Yong'an's weather had not improved.
Rain needled the square as Ziyan, Li Qiang, Han, Zhao, Wei and Ren huddled under the eaves with the latest scraps of silk spread between them. Pigeon droppings decorated the beam above Ren's head; he ignored them with the focus of a man used to indignity.
"Ji Lu," Ren said, tapping the first hand.
"Wang Yu, by the ink," Ziyan said, tracing the second.
Messages had multiplied lately: Ren Kanyu's cautious updates from the Xia side; Li Shi's weary reports of a front held together with rope; Sun Wei's humorous complaints about fish; Feiyan's rare, sharp notes from shadows between courts. Now these two: warning of a move on Haojin, naming Du, naming the word "sedition."
"The Regent wants Haojin to crack," Han said. "Shears to test the cloth."
"More than that," Ziyan murmured. "He wants us to defend it with steel. Give him a story to tell Xia."
Wei swore under his breath. "We can't just leave Sun Wei and the others," he said. "Du's men will push. Someone will push back."
"Du didn't sound eager to smash bowls," Zhao observed. "If Ji Lu bothers to name him, he thinks the man can hesitate."
"Hesitation breaks under orders," Han said.
Ziyan looked out at the rain-slick square. At the tablets, their carved words shining dark.
"Inside the door," she said.
Ren glanced up. "What?"
"Du's terms in Haojin," she said. "He let our law stand inside Lin Chang's hall as long as we didn't nail it to the public walls. He drew a line. We stepped back from it. Now Zhang wants that line moved."
"He'll order Du to cross the threshold," Chen Rui said. She had slipped in from the fog, cloak dripping. "Force him to break his own bargain."
"Du can obey the ink," Li Qiang said, "or the line he drew with Sun Wei. Not both."
"Zhang is betting he'll choose ink," Zhao said. "And that we'll choose fury."
Ziyan's hand closed around the jade ring at her thumb until its character bit skin.
"We will not give him his neat story," she said. "Not on his timing."
Wei stared. "So we let Du smash the tablets?" he demanded. "Let him drag Sun Wei out by the hair while we sit here carving new ones?"
Ziyan shook her head. "We send a different story," she said. "Before Du arrives."
Ren's brush hovered. "Dictate," he said.
"Not to Du," she said. "To Sun Wei."
She took the scrap, the ink cold in her fingers.
Hold the hall, she wrote. Hold the law inside. Do not fight Du in the square. If he crosses the door with steel, weigh him as you would any other man. Require witness. Require record. Make him choose in front of his own. If he smashes the tablets, let him. Then carve new ones on the broken pieces when he leaves. The Road is not stone.
She paused, then added:
If lives are the price of one stubborn line, do not pay it for pride. Save it for a place we choose. You are Road work, not bait.

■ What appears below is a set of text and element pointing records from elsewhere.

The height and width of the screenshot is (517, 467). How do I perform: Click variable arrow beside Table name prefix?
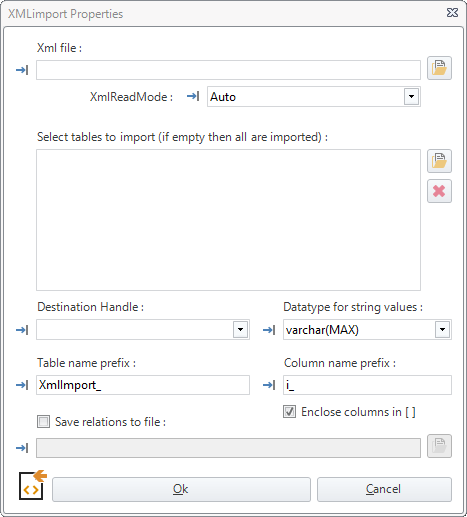pos(22,385)
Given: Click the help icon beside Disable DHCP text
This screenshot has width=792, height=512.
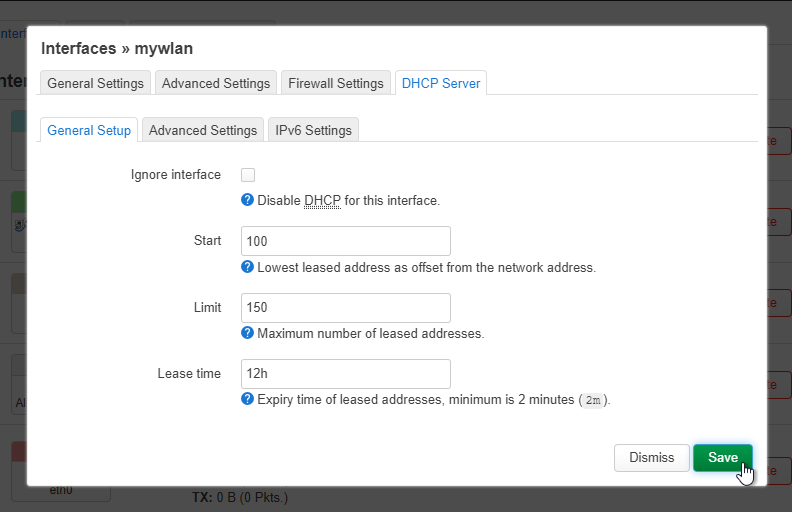Looking at the screenshot, I should tap(247, 200).
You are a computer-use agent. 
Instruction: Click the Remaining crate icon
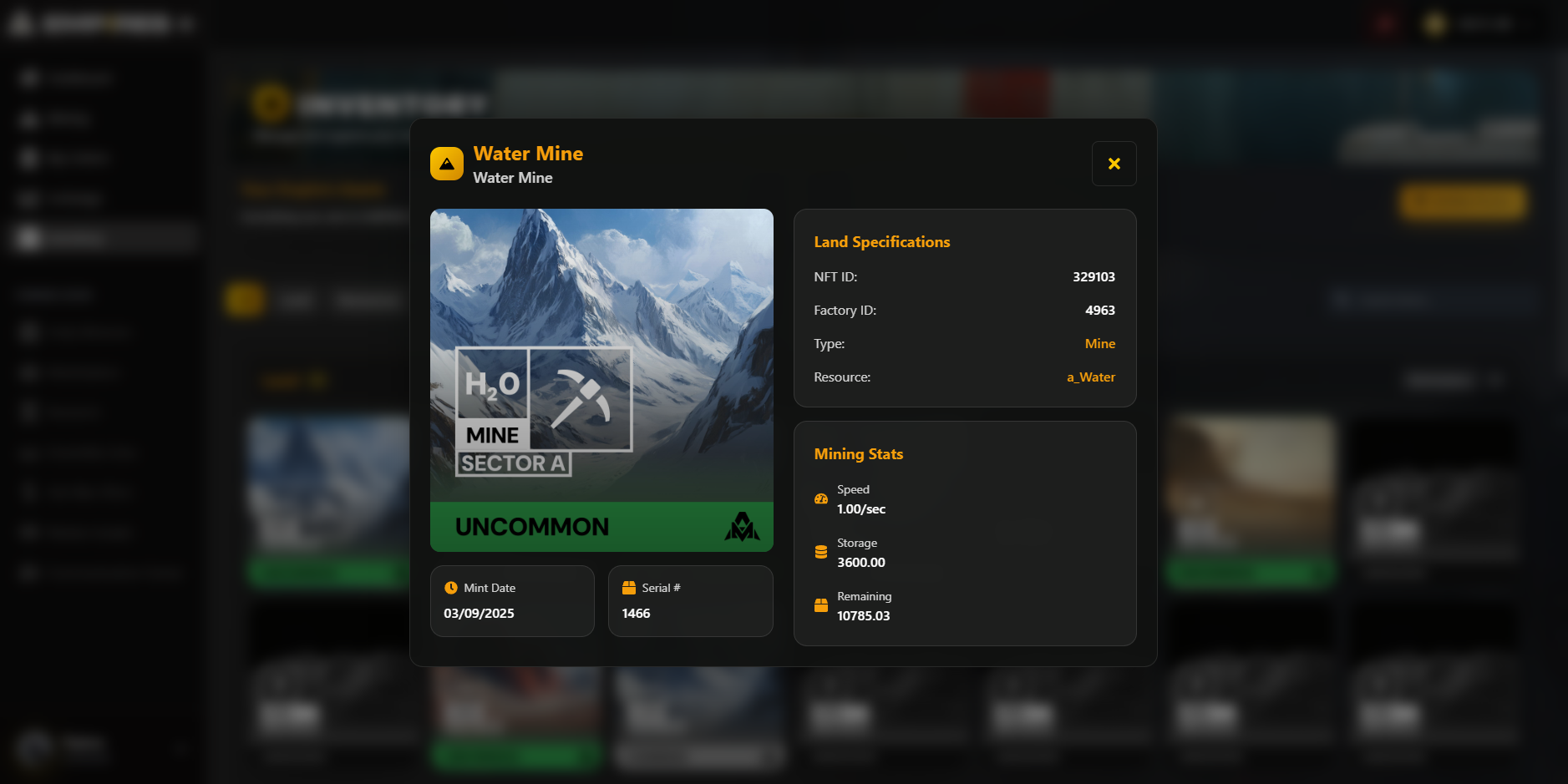click(x=821, y=606)
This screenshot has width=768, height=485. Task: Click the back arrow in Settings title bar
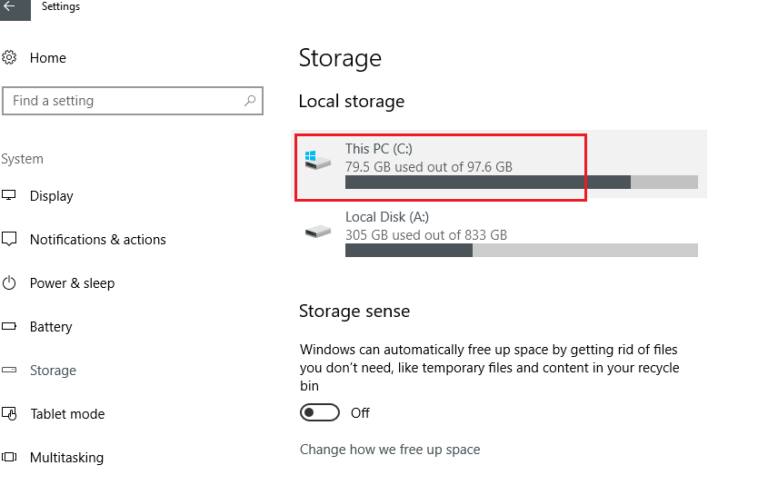[x=11, y=8]
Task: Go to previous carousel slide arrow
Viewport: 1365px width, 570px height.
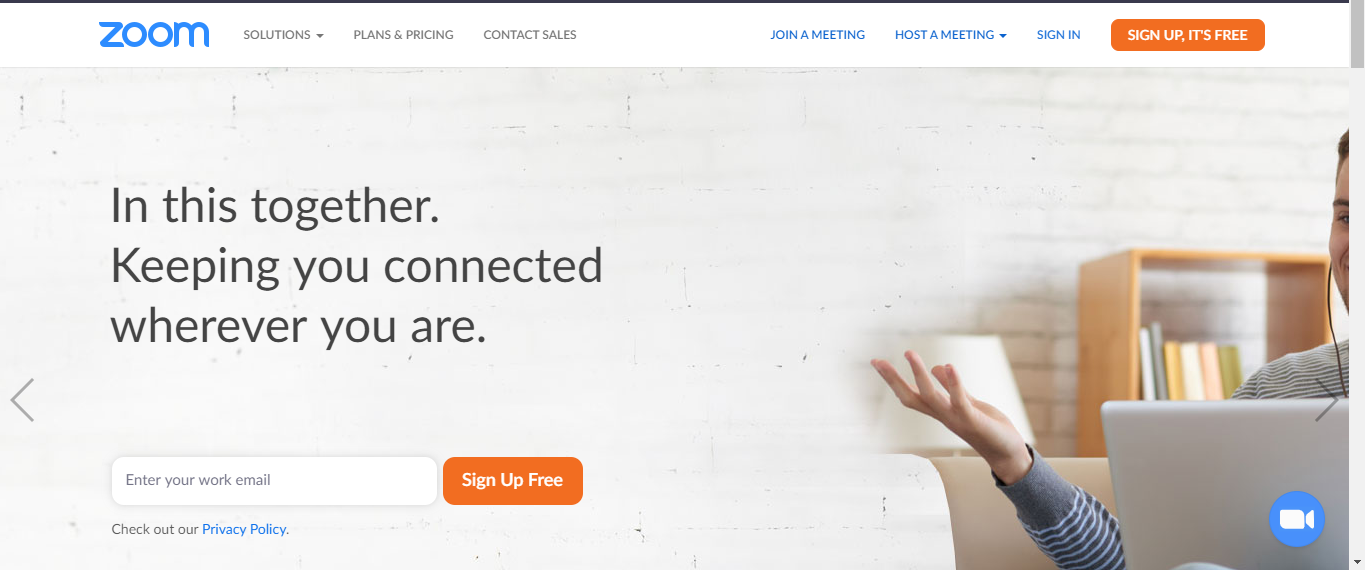Action: click(x=22, y=400)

Wei read over her shoulder and scowled. "You're telling him to yield," he said.
"I'm telling him to bend," she answered. "Zhang wants us stiff. Stiff things snap. I would rather be the rope that frays and ties again."

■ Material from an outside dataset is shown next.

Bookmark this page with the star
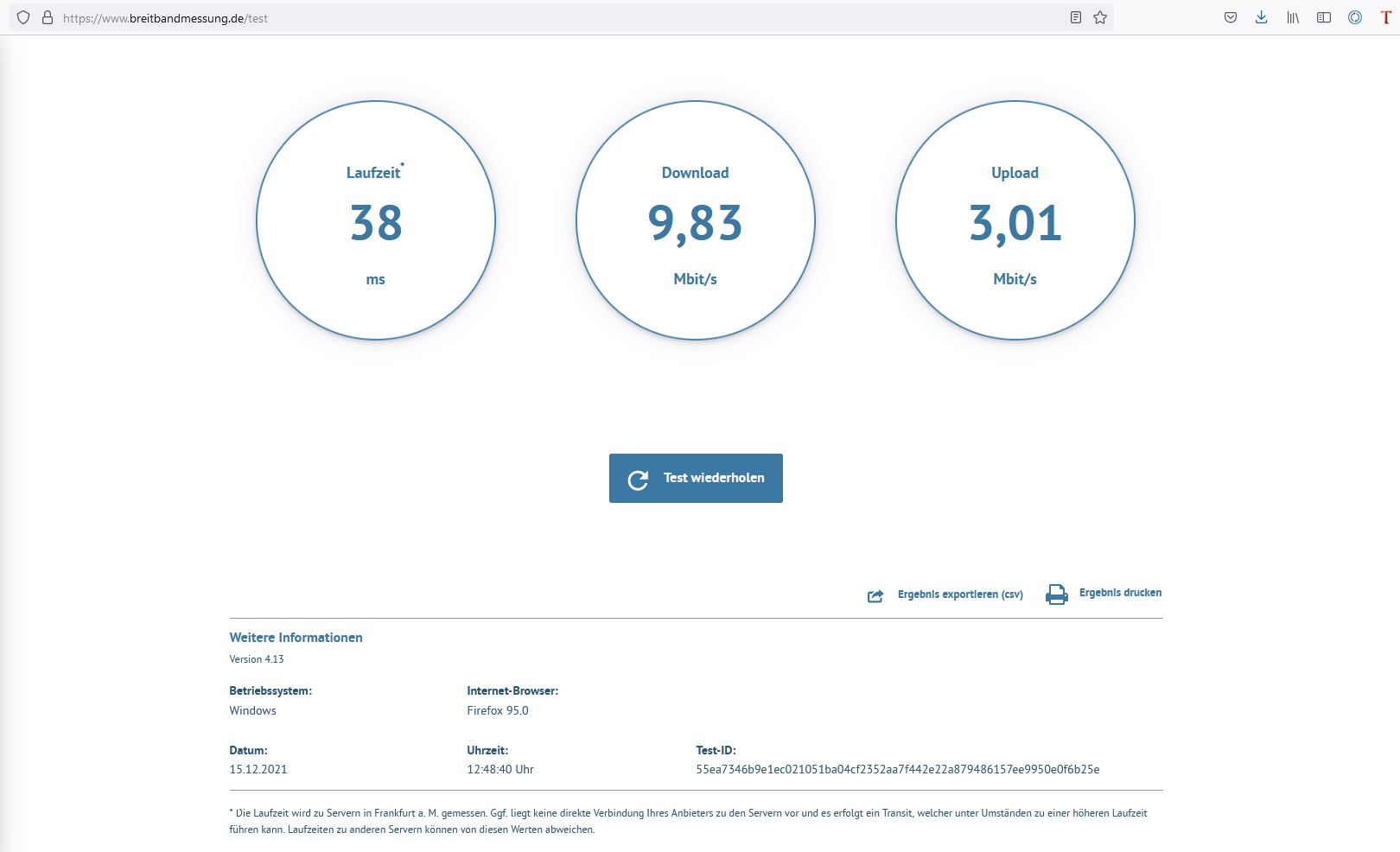Screen dimensions: 1400x852 [x=1100, y=17]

Han grunted approval. "Walls are not only stone," he said. "Sometimes they are habits. Break the right ones."
Li Qiang's eyes flicked to hers, dark and steady. "And when Haojin sends its refugees?" he asked. "When Du decides even a bent hall is too much and drives them toward us?"

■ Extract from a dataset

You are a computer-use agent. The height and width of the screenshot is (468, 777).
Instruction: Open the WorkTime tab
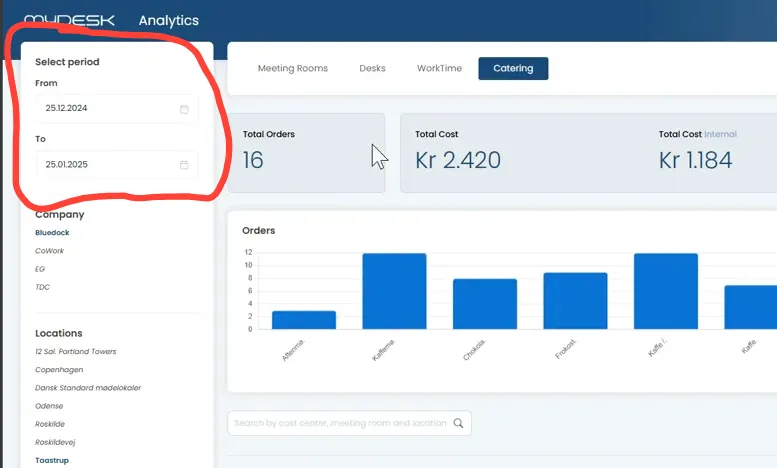point(439,68)
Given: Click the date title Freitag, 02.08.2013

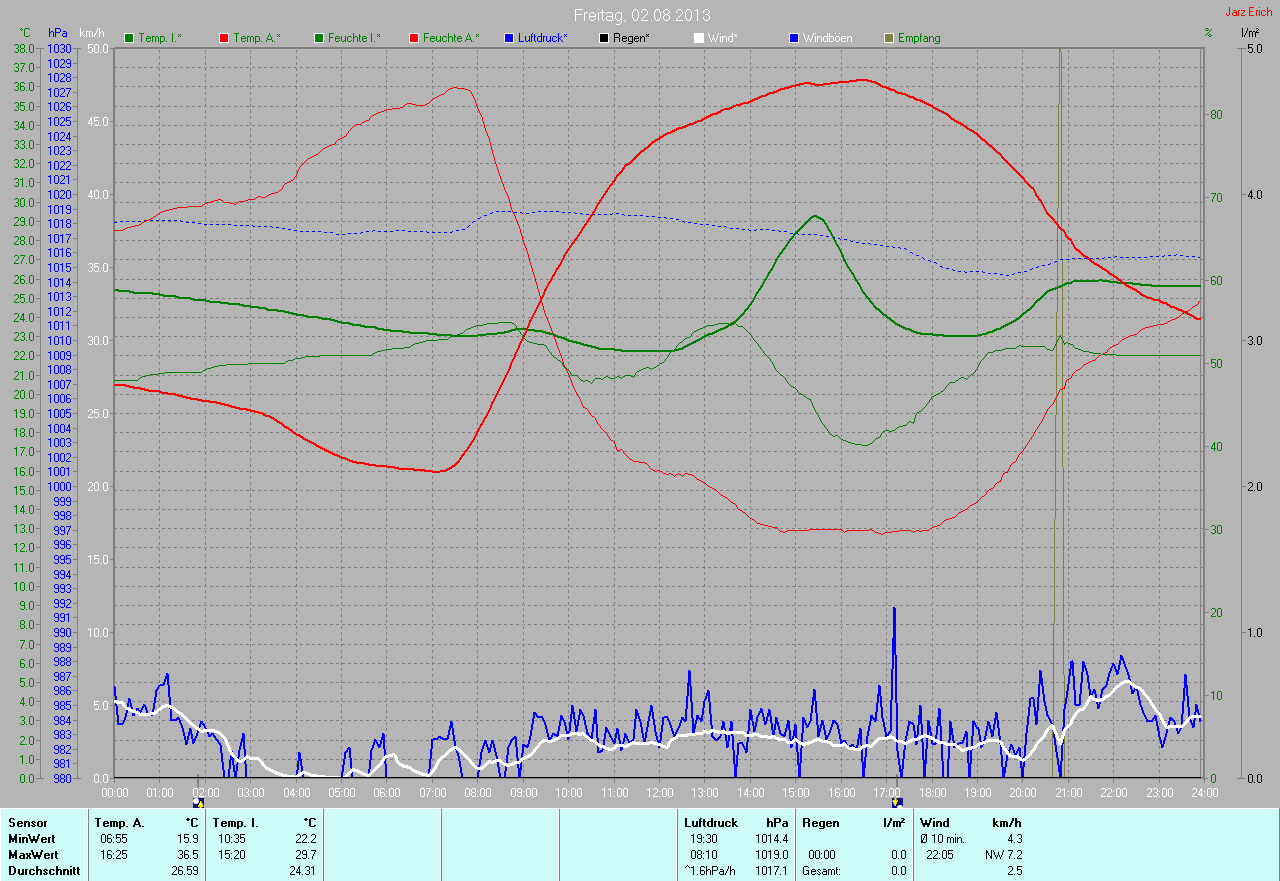Looking at the screenshot, I should click(640, 15).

"Then we open the gate," she said. "And we put bowls in their hands and law in their ears. Zhang thinks he pushes pieces on a board. Let him. He forgets we stand on the table."
Ren snorted softly. "He'd call that treason against furniture," he said, but his brush flew, copying the message.
"Title for the tablet?" he asked as the pigeon fidgeted in his hand.
Ziyan watched the bird's restless wings.
"On Traps," she said. "And on who chooses which teeth to step between."
Ren grinned and tied the silk.
The pigeon shot up into a sky heavy with other people's plans.
Below, in Yong'an's square, children splashed in the puddles and scolded one another for getting mud on the sparrow carved by the gate.
Far south, in Haojin, Captain Du watched rain bead on Lin Chang's eaves and felt a weight in his pocket: a sealed order with the Regent's sharp-edged characters, and beneath it the memory of a man who had once stood in another hall of ash and heard a different kind of law.
Between the two weights, something in him shifted.
The Road Under Heaven ran through that space too, unseen, waiting to see which way he would lean when hoofbeats and ink came due.